Reports on CD8 counts in HIV-negative patients with TB had been conflicting. Shijubo et al [23] found significantly decreased CD8 cells, which is similar to our finding of significantly lower CD8 in patients as compared with controls. Davoudi et al [16] found lower number of CD8 cells in patients with severe disease like meningitis/miliary forms of TB as compared with controls. The reversibility of CD4 lymphopenia with successful therapy as found in our study was also demonstrated in various studies [5,21,22].

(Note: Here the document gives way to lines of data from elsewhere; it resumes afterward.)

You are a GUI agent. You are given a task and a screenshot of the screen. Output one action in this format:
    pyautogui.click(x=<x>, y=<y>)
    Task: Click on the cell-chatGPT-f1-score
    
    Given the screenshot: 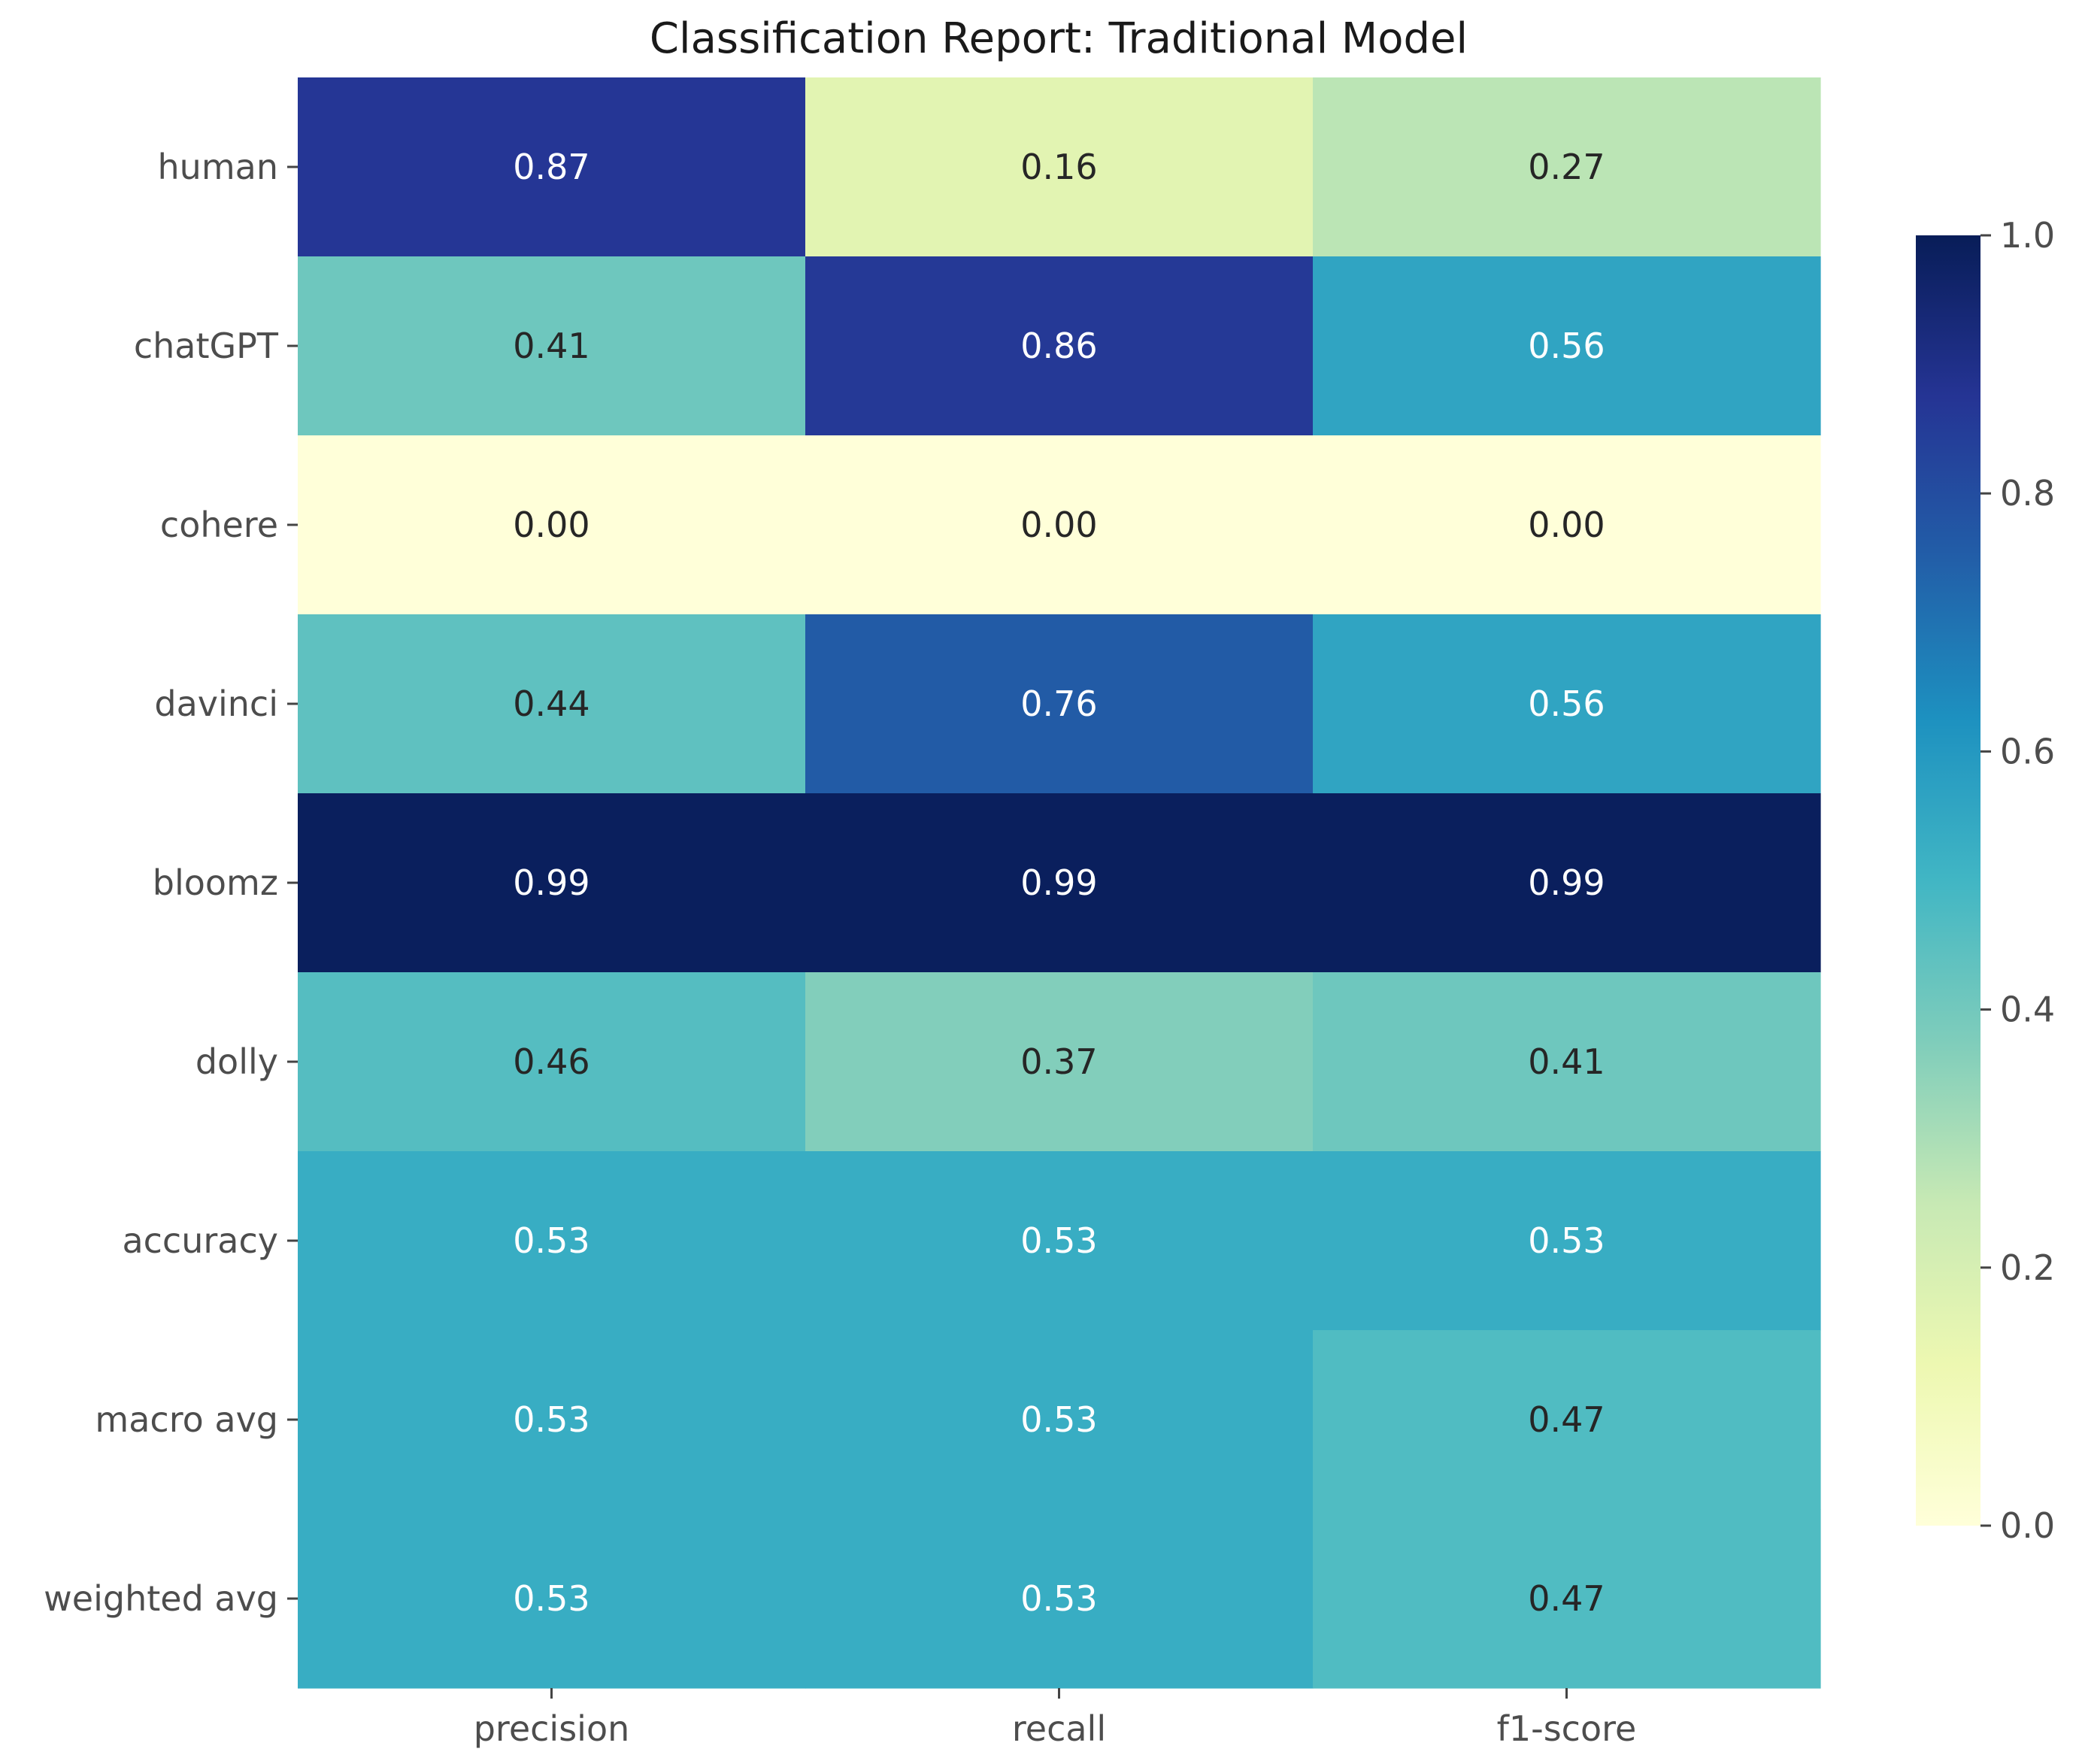 What is the action you would take?
    pyautogui.click(x=1567, y=346)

In conclusion, our study found significantly lowerCD4 and CD8 counts among Tb infected HIV negative patients as compared with controls. The post-treatment CD4 counts demonstrated the tendency towards recovery to normal values. Patients with disseminated disease had much lower CD4 values than localized forms, with a delay of returning towards normality.